Set task: Continue the mailing-list post about system freezes on a MythTV box from the point at which it stops.

___ Passage provided

[mythtv-users] System freezes

John Pilkington johnpilk222 at gmail.com
Tue Mar 21 11:09:13 UTC 2023


On 21/03/2023 01:59, Stephen Worthington wrote:
> On Mon, 20 Mar 2023 16:22:22 +0000, you wrote:
> 
>> Since the end of February I've been getting occasional freezes of my
>> Fedora 36 / MythTV master box, needing a complete reboot.  Their onset
>> coincided with a major update of the desktop environment (KDE) and I
>> have posted about the problem on the fedora-kde users list; there hasn't
>> been much response.
>>
>> My best clue about the cause seems to be a 'canary' from the
>> rtkit-daemon, where the 'action' has often included the freeze.  My
>> fixes-32 box (still with el7) has no canary events and I've added a few
>> lines relating to its daemon at the end.
>>
>> Any suggestions?  Thanks.  The 'tda1004' refs are to drop tuner reinit
>> events that seem to be routine.

______
___ Recorded data

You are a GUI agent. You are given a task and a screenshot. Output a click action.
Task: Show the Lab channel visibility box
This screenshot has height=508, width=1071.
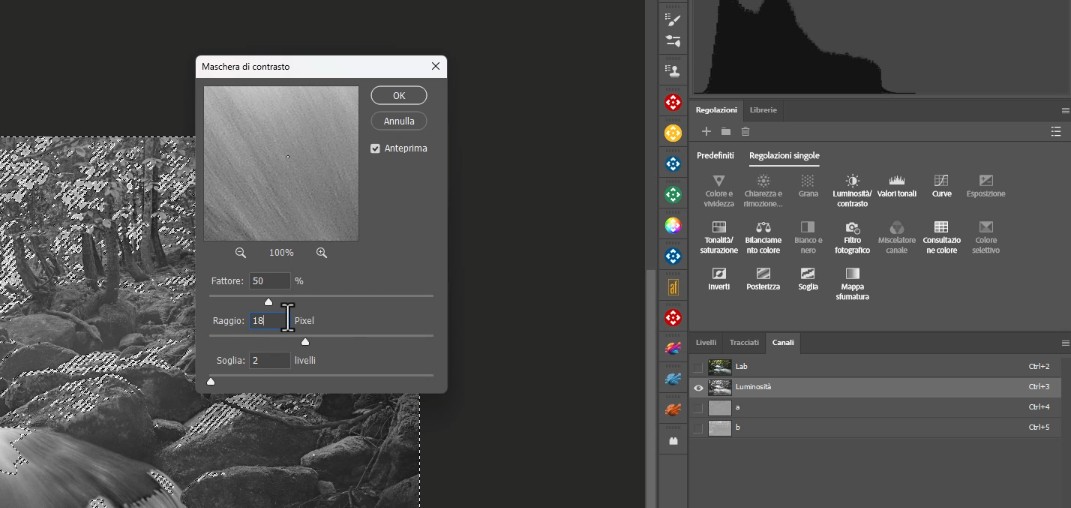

______

Response below:
>>
>> John P
>>
>> {{{
>>
>> [john at HPFed ~]$ sudo SYSTEMD_COLORS=false journalctl --since -40d  |
>> grep -v tda1004x | grep  canary
>>
>> [sudo] password for john:
>> Feb 27 01:39:02 HPFed rtkit-daemon[888]: The canary thread is apparently
>> starving. Taking action.
>> Feb 28 18:29:01 HPFed rtkit-daemon[906]: The canary thread is apparently
>> starving. Taking action.
>> Mar 02 02:41:48 HPFed rtkit-daemon[903]: The canary thread is apparently
>> starving. Taking action.
>> Mar 04 02:34:24 HPFed rtkit-daemon[889]: The canary thread is apparently
>> starving. Taking action.
>> Mar 07 18:54:38 HPFed rtkit-daemon[903]: The canary thread is apparently
>> starving. Taking action.
>> Mar 10 01:58:04 HPFed rtkit-daemon[909]: The canary thread is apparently
>> starving. Taking action.
>> Mar 13 01:19:45 HPFed rtkit-daemon[887]: The canary thread is apparently
>> starving. Taking action.
>> Mar 15 02:18:06 HPFed rtkit-daemon[891]: The canary thread is apparently
>> starving. Taking action.
>> Mar 20 01:57:02 HPFed rtkit-daemon[887]: The canary thread is apparently
>> starving. Taking action.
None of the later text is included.